SH53A-2463
Comparison of Analytical Models of Propagation of CMEs and its Validation Using Type II Radio Bursts Observations
Friday, 18 December 2015
Poster Hall (Moscone South)
Carlos Arturo Perez Alanis, Ernesto Aguilar-Rodriguez and Pedro Corona Romero, Universidad Nacional Autonoma de Mexico, Mexico City, Mexico
Abstract:
Coronal Mass Ejections (CMEs) are large-scale eruptive events arising from the solar corona that are expelled into the interplanetary (IP) medium. The CMEs can be associated with interplanetary shocks and this associated with type II radio-burst emissions. Some of the CMEs carry a magnetic configuration that can generate geomagnetic storm, the main interest in space weather.
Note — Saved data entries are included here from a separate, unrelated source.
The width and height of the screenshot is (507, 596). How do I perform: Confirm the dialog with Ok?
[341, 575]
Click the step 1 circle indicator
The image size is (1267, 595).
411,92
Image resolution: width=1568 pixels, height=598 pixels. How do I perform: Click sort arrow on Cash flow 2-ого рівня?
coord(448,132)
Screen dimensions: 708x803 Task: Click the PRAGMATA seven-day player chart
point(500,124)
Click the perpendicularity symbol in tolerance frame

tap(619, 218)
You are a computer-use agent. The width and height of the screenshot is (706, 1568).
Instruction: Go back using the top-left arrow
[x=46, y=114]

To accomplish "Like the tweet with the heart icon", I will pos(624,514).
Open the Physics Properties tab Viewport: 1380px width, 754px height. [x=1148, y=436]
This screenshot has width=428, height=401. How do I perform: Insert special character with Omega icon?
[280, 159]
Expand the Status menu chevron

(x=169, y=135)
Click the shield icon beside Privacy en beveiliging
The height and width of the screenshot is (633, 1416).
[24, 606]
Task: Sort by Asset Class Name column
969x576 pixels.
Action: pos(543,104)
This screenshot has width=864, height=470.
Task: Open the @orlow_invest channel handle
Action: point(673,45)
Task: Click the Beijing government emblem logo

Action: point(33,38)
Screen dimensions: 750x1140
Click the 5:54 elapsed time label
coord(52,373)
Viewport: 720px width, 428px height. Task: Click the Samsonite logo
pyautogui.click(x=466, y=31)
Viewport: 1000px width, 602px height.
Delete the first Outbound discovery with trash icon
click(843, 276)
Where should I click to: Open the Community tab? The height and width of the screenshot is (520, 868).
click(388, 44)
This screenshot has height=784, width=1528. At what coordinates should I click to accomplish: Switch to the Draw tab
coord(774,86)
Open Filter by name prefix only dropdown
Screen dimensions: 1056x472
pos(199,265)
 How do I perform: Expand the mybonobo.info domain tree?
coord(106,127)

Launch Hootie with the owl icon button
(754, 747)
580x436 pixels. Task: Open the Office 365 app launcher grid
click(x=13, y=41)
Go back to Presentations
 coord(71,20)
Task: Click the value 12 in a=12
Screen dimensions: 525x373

It is therefore important to predict arrival times of CMEs that are potential to generate a geomagnetic storm. We used a number of hydrodynamic (viscous and inertial) drag force models to approximate the trajectory of a CME. We focus on obtaining proportionality constants to achieve good approximations to CME arrivals. We analized a set of fast CMEs by finding the appropiate drag coefficients that simultaneusly approximated: the in-situ arrivals of the events, their associated type II radio-burst and satellite observations of these phenomena. Our results suggest that quadratic and inertial drag are the dynamic agent that prevails for fast CMEs propagation. Our studies may contribute to future ‘space weather forescasting’ at the Earth.